Catching fish was, as Jack often said, the best thing he did, and by the time Bob had his biscuits in the oven he had six big perch sizzling in the frying pan.
“These are pretty near as good as trout,” he declared a little later as he reached for his third.
“To say nothing of the biscuits,” Bob grinned.
“They’re always the best ever. Melt in your mouth,” Jack assured him. “I think this is my sixth.”
“Well, we won’t starve so long as you can catch fish and I can bake biscuits.”
“I’ll say we won’t.”
“I do hope that nothing will happen to disturb the rest of the vacation,” Bob said as they were washing the dishes.

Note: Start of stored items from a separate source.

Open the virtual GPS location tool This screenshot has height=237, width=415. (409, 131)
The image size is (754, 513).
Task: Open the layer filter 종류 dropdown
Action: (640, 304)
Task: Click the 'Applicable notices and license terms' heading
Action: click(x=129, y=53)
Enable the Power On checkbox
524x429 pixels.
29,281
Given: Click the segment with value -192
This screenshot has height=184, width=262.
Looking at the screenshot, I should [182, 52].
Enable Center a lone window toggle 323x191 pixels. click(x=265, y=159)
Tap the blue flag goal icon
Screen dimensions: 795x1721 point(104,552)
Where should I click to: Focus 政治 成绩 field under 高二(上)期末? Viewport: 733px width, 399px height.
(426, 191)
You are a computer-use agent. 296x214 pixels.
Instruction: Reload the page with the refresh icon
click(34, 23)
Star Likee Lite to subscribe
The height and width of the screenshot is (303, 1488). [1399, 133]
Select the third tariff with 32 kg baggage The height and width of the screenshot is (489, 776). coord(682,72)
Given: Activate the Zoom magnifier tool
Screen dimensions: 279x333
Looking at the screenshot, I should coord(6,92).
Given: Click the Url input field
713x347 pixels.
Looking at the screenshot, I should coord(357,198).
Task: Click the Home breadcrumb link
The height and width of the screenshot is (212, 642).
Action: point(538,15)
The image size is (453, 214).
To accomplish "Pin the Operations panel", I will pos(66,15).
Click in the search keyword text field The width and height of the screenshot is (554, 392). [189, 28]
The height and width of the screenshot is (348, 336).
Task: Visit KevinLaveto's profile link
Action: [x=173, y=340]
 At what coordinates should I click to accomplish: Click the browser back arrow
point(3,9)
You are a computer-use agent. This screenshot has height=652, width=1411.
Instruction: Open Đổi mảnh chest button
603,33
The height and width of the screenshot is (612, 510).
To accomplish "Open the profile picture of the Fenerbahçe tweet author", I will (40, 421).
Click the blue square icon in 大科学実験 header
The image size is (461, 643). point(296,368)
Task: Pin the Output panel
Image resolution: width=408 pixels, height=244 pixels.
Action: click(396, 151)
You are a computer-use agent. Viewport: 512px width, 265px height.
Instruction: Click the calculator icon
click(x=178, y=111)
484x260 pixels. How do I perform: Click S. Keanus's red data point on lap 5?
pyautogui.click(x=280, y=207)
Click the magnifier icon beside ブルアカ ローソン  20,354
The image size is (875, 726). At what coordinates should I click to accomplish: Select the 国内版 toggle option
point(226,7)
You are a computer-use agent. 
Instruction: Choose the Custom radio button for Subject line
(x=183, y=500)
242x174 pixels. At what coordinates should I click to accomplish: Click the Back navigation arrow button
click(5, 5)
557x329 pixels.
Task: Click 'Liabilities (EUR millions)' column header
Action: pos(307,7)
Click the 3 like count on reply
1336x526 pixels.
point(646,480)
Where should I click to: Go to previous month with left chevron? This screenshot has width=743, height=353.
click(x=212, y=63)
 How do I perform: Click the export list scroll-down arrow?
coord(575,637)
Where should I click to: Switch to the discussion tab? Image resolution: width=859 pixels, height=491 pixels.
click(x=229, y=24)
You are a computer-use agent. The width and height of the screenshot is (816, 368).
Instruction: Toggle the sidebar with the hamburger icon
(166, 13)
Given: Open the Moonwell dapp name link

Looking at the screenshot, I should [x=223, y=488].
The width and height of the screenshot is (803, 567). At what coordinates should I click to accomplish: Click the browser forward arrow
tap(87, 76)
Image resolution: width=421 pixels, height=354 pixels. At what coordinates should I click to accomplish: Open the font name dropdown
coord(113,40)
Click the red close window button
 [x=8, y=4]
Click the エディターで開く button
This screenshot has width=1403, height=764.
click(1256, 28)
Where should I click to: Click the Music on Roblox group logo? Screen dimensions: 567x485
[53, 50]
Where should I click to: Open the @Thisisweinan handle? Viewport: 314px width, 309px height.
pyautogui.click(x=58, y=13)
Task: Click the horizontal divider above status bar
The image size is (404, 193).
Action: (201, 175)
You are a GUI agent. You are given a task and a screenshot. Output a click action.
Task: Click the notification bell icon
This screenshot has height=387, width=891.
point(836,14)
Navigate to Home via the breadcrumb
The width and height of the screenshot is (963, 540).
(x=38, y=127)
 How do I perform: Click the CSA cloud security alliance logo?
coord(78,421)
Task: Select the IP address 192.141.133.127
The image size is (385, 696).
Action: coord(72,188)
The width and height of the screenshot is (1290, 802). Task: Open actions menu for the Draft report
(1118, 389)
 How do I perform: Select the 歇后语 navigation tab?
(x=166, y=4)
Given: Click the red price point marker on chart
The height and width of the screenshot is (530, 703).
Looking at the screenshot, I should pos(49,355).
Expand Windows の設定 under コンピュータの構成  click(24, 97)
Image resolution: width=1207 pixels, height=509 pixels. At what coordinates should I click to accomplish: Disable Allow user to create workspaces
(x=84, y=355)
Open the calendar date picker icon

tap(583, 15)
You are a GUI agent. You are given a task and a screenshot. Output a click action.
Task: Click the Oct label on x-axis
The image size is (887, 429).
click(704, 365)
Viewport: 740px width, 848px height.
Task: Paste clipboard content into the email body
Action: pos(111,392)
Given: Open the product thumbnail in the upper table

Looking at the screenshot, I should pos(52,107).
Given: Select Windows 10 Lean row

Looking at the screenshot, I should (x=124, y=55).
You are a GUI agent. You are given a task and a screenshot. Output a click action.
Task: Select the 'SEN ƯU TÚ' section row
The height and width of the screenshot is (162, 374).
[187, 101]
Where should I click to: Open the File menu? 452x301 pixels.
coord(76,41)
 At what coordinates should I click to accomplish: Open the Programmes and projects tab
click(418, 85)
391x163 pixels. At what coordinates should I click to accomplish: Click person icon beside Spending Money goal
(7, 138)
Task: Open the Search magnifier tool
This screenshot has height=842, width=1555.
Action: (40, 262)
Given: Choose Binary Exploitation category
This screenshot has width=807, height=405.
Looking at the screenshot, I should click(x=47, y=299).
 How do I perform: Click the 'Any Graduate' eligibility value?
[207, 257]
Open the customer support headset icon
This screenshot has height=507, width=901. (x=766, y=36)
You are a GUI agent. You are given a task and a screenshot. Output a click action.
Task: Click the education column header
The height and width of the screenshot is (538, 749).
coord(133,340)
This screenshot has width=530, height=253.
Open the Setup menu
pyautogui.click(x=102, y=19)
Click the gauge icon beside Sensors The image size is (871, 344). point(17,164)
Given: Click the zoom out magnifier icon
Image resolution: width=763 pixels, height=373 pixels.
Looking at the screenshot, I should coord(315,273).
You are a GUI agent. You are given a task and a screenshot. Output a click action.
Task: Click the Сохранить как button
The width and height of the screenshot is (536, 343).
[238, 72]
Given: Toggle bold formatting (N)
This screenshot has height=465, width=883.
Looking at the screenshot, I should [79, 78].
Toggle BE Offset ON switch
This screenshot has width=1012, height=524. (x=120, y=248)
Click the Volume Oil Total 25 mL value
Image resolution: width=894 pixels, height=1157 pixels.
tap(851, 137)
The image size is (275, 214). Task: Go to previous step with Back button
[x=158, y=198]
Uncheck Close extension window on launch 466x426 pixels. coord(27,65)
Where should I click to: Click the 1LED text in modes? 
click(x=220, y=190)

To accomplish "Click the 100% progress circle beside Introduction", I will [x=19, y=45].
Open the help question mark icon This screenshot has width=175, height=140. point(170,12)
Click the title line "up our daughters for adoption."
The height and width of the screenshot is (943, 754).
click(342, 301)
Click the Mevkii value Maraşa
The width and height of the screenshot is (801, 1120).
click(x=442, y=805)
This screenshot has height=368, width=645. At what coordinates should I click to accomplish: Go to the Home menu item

“Had enough excitement, eh?”
“Enough for one summer.”
“It sure was pretty strenuous catching those liquor smugglers.”
“You said it. I saw by the paper the other day that they got five years at hard labor.”
“And that’s none too much according to my way of thinking.”
Just then the telephone rang.
“I’ll answer it,” Bob said.
“This you, Bob?”
It was his father’s voice which came over the wire.
“Yes.”
“Well a telegram has just come for you from Rex Dale. It says, ‘Meet me Skowhegan, 10.30 to-morrow.’”
“That’s funny. I thought he was going to sail for Europe in a few days. That’s what he said in his last letter.”
“I know, but something must have changed his plans. Everything all right up there?”
“It is now but we had a bit of a mess yesterday.” And he told his father about the accident.
“Good boy,” Mr. Golden almost shouted as Bob told him how Jack had saved his life. “I often wonder what will happen to you boys next.”
“It’s all right so long as we land on our feet,” Bob laughed.
“If only you always do,” Mr. Golden sighed. “Really, Bob, I sometimes think I’d better put you two in a glass case and set a watch over you. Then I’d know that you were safe.”
“Who was it?” Jack asked as his brother joined him down on the wharf where he had gone to replace the barrels.
“It was Father. A telegram just came from Rex saying to meet him to-morrow at 10.30.”
“Wonder what’s up. I thought he was going abroad.”
“So did I but it seems that we were wrong.”
“Well, I’ll be mighty glad to see him again.”
“You bet.”
Rex Dale, the son of a prominent business man of Philadelphia, was a few years older than Bob. The boys had met him while at The Fortress, a military college which they both attended, under circumstances already related in a previous volume, and a strong friendship existed between them.
“Must be something mighty important,” Jack declared as they returned to the cottage, “to make him give up that trip.”
“Mebby he’s only postponed it.”
“Mebby, but I reckon we won’t know till to-morrow.”
CHAPTER III.
THE LEGEND OF THE UMSASKIS.
The boys were at the station the next morning when the train from Boston pulled in.
“There he is,” Jack shouted as he caught sight of his friend as he stood bag in hand on the car platform.
Another moment and the three were shaking hands heartily together.
“It’s a treat for sore eyes to see you again,” Jack declared.
“And I’m mighty glad to see you.”
“Well, let’s get over to the house and you can tell us all about it,” Bob said.
Their car was waiting at the station platform and it was only a few minutes’ ride to their home, so in less than twenty minutes from the time the train had pulled in they were sitting on the porch listening to Rex’s story.